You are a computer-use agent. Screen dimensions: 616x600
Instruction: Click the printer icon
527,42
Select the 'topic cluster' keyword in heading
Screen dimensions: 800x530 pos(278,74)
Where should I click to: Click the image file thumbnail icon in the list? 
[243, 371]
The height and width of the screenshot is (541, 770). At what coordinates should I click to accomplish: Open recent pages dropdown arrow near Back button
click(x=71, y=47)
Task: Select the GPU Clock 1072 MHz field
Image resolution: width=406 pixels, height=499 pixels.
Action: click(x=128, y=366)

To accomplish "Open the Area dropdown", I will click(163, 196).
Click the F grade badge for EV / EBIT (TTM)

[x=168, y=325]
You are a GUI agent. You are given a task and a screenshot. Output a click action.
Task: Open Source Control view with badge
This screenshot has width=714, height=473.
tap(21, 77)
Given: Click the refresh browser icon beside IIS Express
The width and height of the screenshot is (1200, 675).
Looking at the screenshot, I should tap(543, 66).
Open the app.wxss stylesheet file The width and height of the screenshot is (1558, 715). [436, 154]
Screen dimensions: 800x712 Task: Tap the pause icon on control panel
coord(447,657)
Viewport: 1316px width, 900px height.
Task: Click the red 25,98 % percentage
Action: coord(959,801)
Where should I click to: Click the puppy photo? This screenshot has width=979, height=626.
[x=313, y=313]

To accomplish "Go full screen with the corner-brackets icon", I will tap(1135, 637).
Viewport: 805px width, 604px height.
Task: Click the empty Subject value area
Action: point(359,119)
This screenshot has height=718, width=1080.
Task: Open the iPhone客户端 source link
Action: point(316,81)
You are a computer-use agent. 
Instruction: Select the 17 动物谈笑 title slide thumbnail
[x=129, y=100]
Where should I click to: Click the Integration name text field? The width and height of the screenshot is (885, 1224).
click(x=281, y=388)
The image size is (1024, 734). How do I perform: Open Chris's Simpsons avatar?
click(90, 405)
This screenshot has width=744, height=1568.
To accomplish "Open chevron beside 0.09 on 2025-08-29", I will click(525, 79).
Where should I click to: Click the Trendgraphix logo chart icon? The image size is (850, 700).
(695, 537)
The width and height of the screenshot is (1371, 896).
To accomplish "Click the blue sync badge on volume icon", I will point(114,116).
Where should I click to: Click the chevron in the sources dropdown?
◆ ◆ ◆ ◆
TASK INSTRUCTIONS = Go through the material above, and wherever a line contains the string "beside", return it.

ANSWER =
Given: Click the refresh browser icon beside IIS Express
To accomplish "Open chevron beside 0.09 on 2025-08-29", I will click(525, 79).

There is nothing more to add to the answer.